As coisas estavam a correr de feição à Albânia. As Águias perderam quase por completo a capacidade de irem saindo de quando em vez com perigo para ações ofensivas que chegavam a criar situações de 3×3 diante de uma Croácia bem mais desequilibrada em termos coletivos do que nos últimos anos (ou do que no particular que fez com Portugal no Jamor, por exemplo) mas mantinham a vantagem mínima no marcador graças a um golo de Laçi ainda no quarto de hora inicial. Problema? Para aguentar esse resultado histórico era preciso ir mexendo na equipa perante o desgaste físico.

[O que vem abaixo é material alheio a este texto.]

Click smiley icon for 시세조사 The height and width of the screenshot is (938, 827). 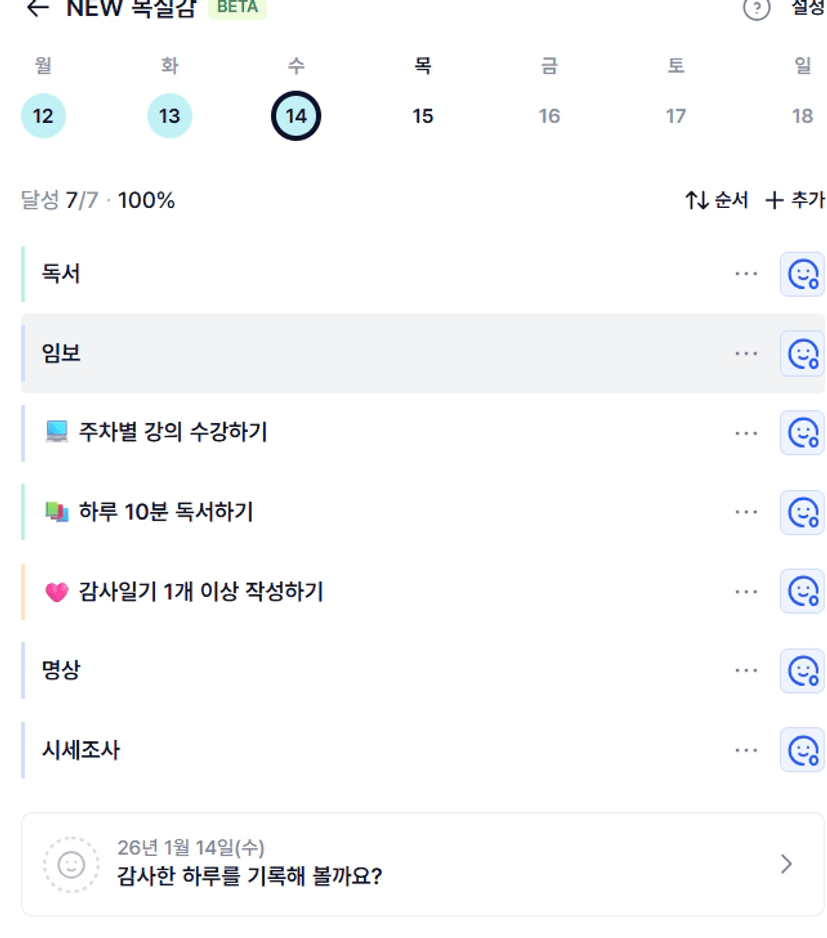pos(802,750)
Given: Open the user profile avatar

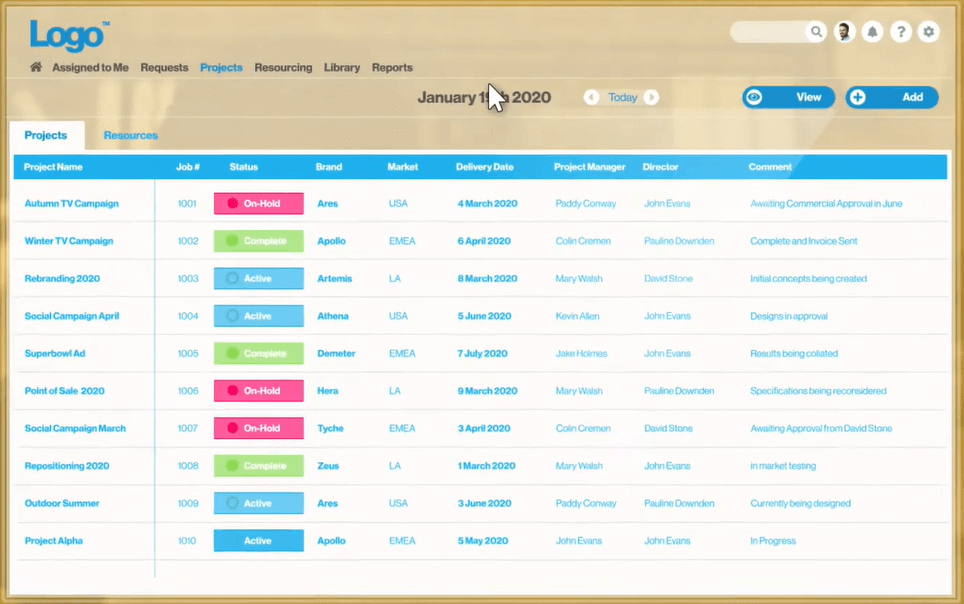Looking at the screenshot, I should [845, 32].
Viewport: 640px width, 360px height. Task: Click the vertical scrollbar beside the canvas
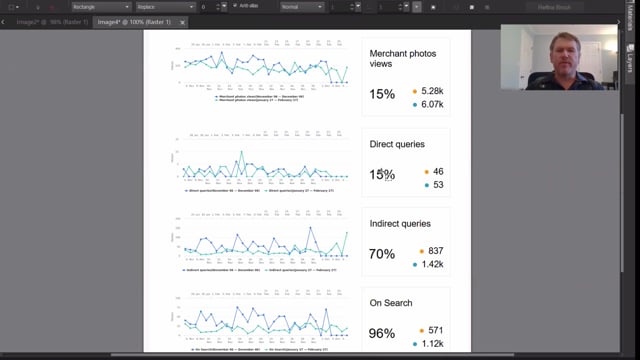tap(622, 192)
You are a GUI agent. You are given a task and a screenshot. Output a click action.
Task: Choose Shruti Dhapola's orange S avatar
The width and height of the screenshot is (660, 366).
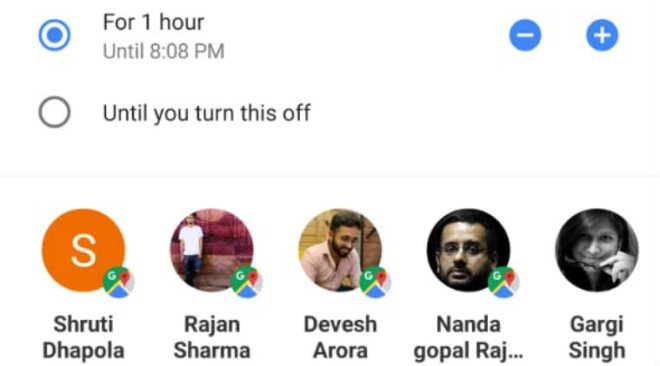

Aos 72′, Sylvinho abdicou do médio e lançou Klaus Gjasula.

Gjasula e a arte de transformar improvável em não impossível (a crónica do Croácia-Albânia)

A fazer a estreia neste Europeu, depois de ter sido suplente não utilizado na derrota com a Itália, o médio do Darmstadt, que está de saída dos germânicos e ainda não assinou qualquer vínculo para a nova temporada, necessitou de pouco mais de 20 minutos para sair do papel de ator secundário, colocar a máscara de vilão e vestir a capa de herói – e, verdade seja dita, foi essa que ficou como capa deste autêntico filme que começou por ser um pesadelo mas virou para sonho com contornos dramáticos em Hamburgo no arranque da segunda jornada da fase de grupos deste Campeonato da Europa e no intitulado “grupo da morte”.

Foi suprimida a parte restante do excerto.